Ce lundi 12 mars, le Quartet, composé des États-Unis, de l’Union européenne, de la Russie et des Nations unies, se réunit une nouvelle fois pour discuter de la Palestine. Une nouvelle fois, on peut en être sûr, il appellera à la reprise sans préalables des négociations entre Israël et les Palestiniens – c’est-à-dire sans aucune base pour la négociation et sans arrêt de la colonisation israélienne -, ce qui est exactement la position de M. Nétanyahou.

Celui-ci, de retour de Washington, où le problème palestinien n’a même pas été abordé, est décidé à continuer sa politique dans les territoires occupés, politique qui ne suscite aucune réaction sérieuse du Quartet.
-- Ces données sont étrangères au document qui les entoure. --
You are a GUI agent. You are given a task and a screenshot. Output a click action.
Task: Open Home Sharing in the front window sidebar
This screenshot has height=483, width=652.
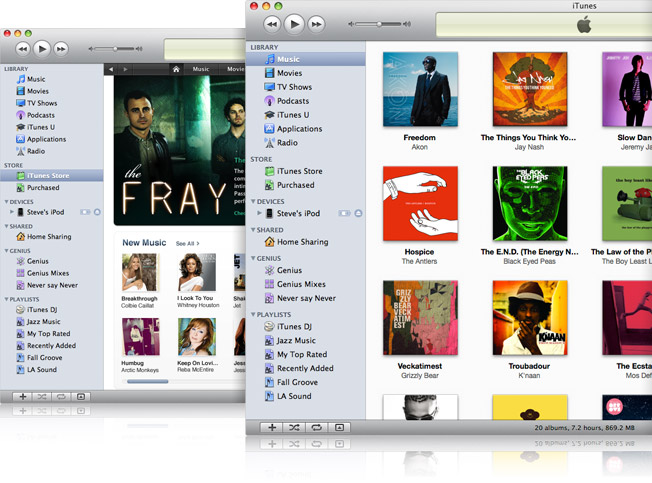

Dans un article du quotidien Le Monde, Laurent Zecchini raconte un épisode, parmi d’autres, et pas le plus dramatique, de l’action israélienne en Cisjordanie (Hold-up télévisuel à Ramallah, lemonde.fr, 10 mars). Il s’agit d’un raid contre deux stations de télévision.

Il écrit :

« Ramallah est située en zone “A” de la Cisjordanie, laquelle, aux termes des accords de paix d’Oslo II (1995), est sous contrôle exclusif de l’Autorité palestinienne. Rien à voir, en principe, avec la zone “B”, où Israël conserve la responsabilité de la sécurité, et encore moins avec la zone “C”, entièrement sous l’emprise de la puissance occupante. Le siège de l’Autorité palestinienne, c’est la Mouqata’a, au centre de cette ville bourgeonnante de 200 000 habitants (durant le jour), où Mahmoud Abbas a sa résidence officielle.

« Mais le roi est nu : le raid de l’armée israélienne a rappelé que l’État palestinien, dont M. Fayyad s’efforce avec ténacité de poser les fondations, et dont M. Abbas demande qu’il soit reconnu par les Nations unies, est un État croupion, dont la souveraineté est virtuelle, tout comme l’autorité de son président. »

Ce raid a été déploré par les États-Unis comme par la France, comme ils regrettent depuis des années le blocus de Gaza, la colonisation, les incursions illégales en territoire palestinien, etc. mais continuent à demander à l’Autorité de négocier sans préalables.

Il est ironique que le Quartet pose comme condition pour un dialogue avec le Hamas que celui-ci reconnaisse les accords d’Oslo, alors qu’Israël les a enterrés depuis longtemps, poursuivant sa politique d’asphyxie de la population palestinienne.

Même l’eau, comme le rapporte toujours Le Monde, est une arme qui sert l’occupant (En Cisjordanie, même l’eau est une arme, Le Monde, 11-12 mars 2012) ; l’article rappelle le rapport de l’Assemblée nationale de février dénonçant « un nouvel apartheid de l’eau ».

Car c’est la réalité qui s’impose désormais sur le terrain. Au fur et à mesure que s’éloigne la perspective de la création d’un État palestinien en Cisjordanie et à Gaza, progresse la réalité d’un seul État, de la Méditerranée au Jourdain, dominé par les Israéliens et dans lequel les Palestiniens sont privés de tous leurs droits. En Afrique du Sud cela s’appelait l’apartheid, comme le rappelle Zackie Achmat, un militant sud-africain convaincu qu’Israël est devenu un Etat d’apartheid (Why I believe Israel is an apartheid state).